>> start Material to process
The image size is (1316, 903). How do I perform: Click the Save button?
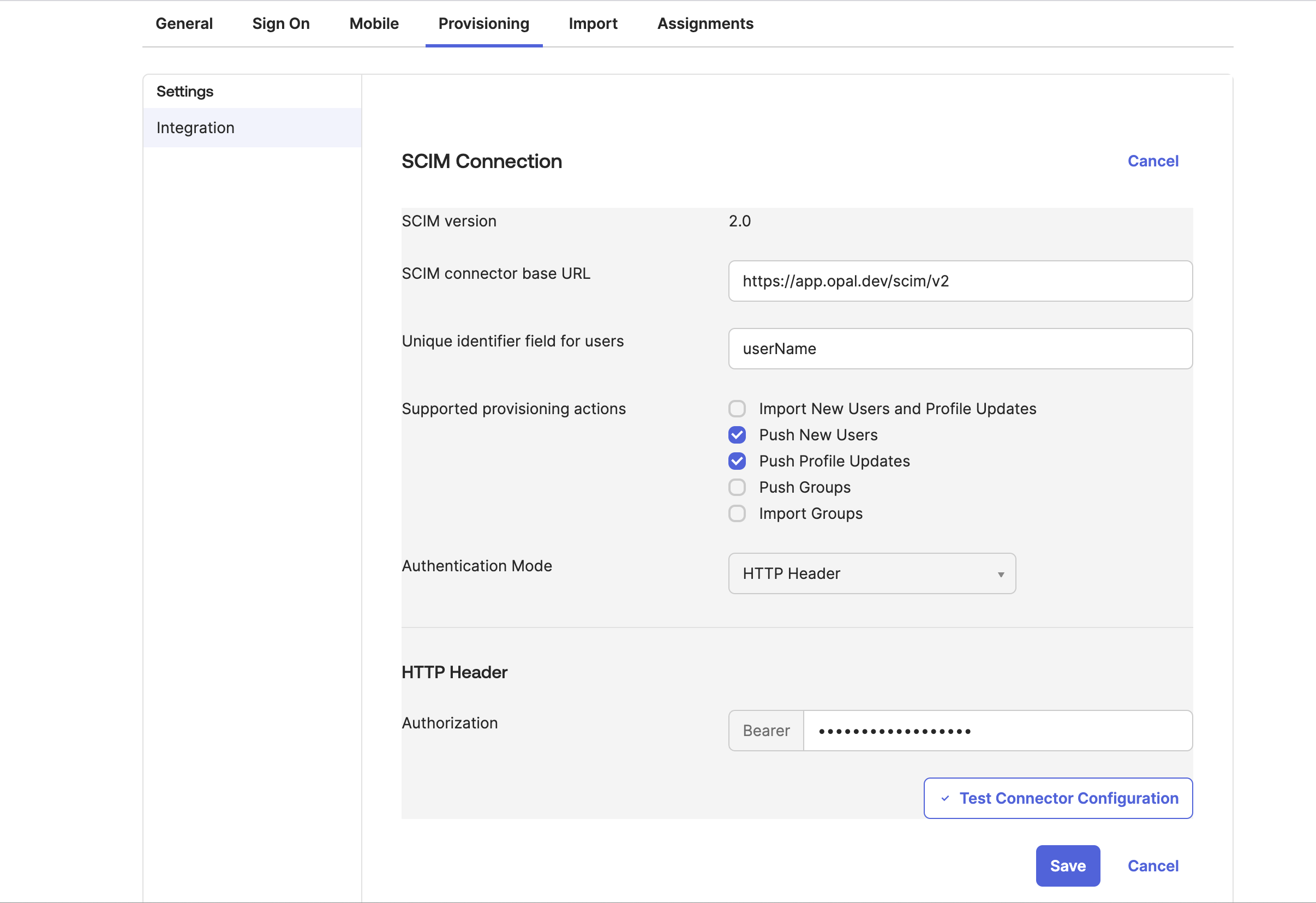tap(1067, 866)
>> end Material to process
>> start Material to process
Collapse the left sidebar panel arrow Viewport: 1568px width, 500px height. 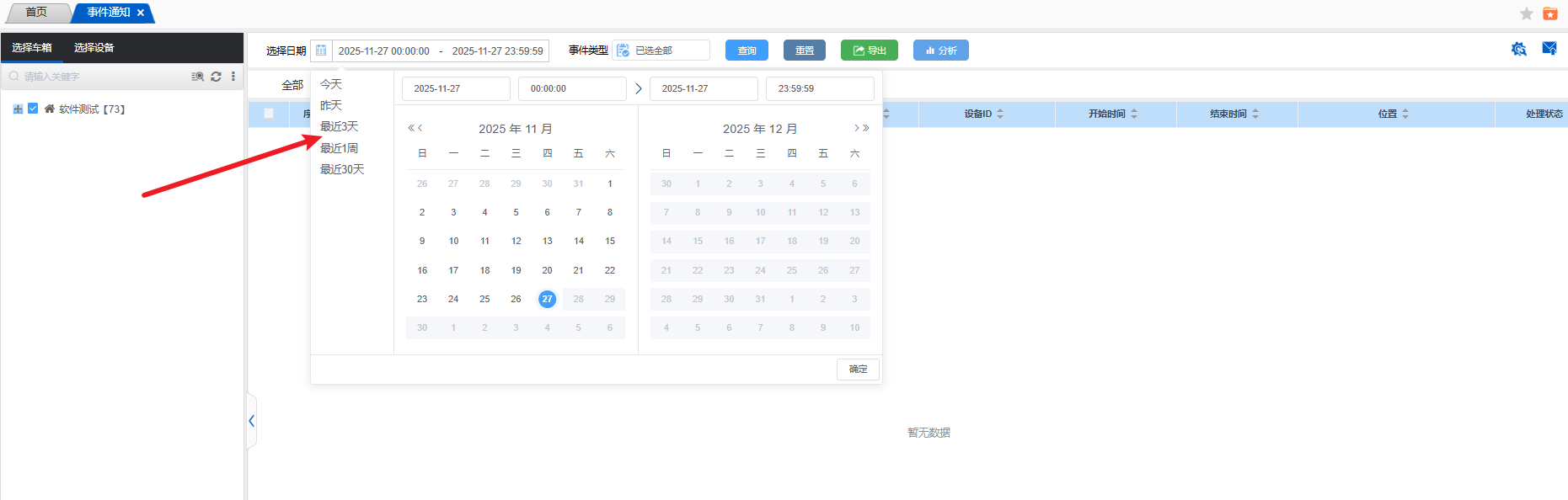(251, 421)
>> end Material to process
>> start Material to process
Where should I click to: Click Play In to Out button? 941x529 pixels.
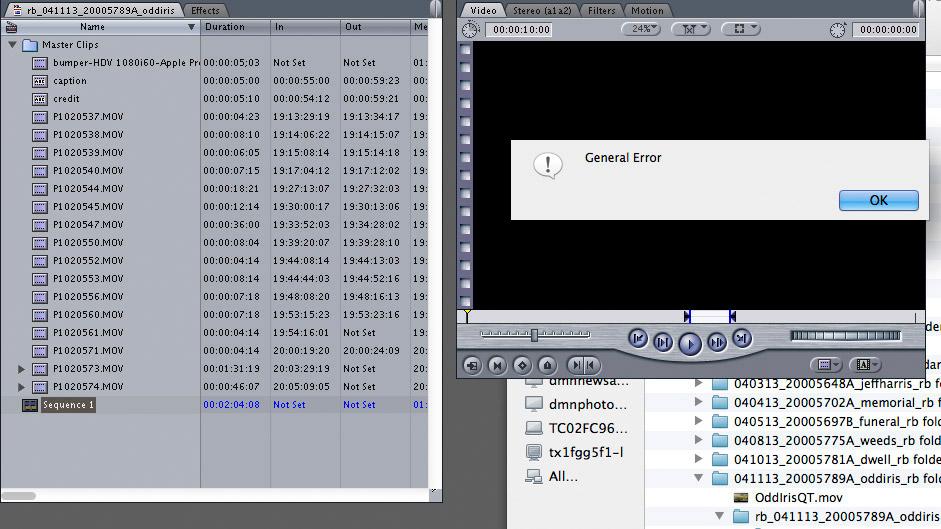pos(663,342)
>> end Material to process
Can you update the records starting at "Where should I" and ending at "pos(663,342)" so that "Play In to Out" becomes "Play Selection", with nothing else changed? Omit the pictures from your answer.

Where should I click to: Click Play Selection button? 941x529 pixels.
pos(663,342)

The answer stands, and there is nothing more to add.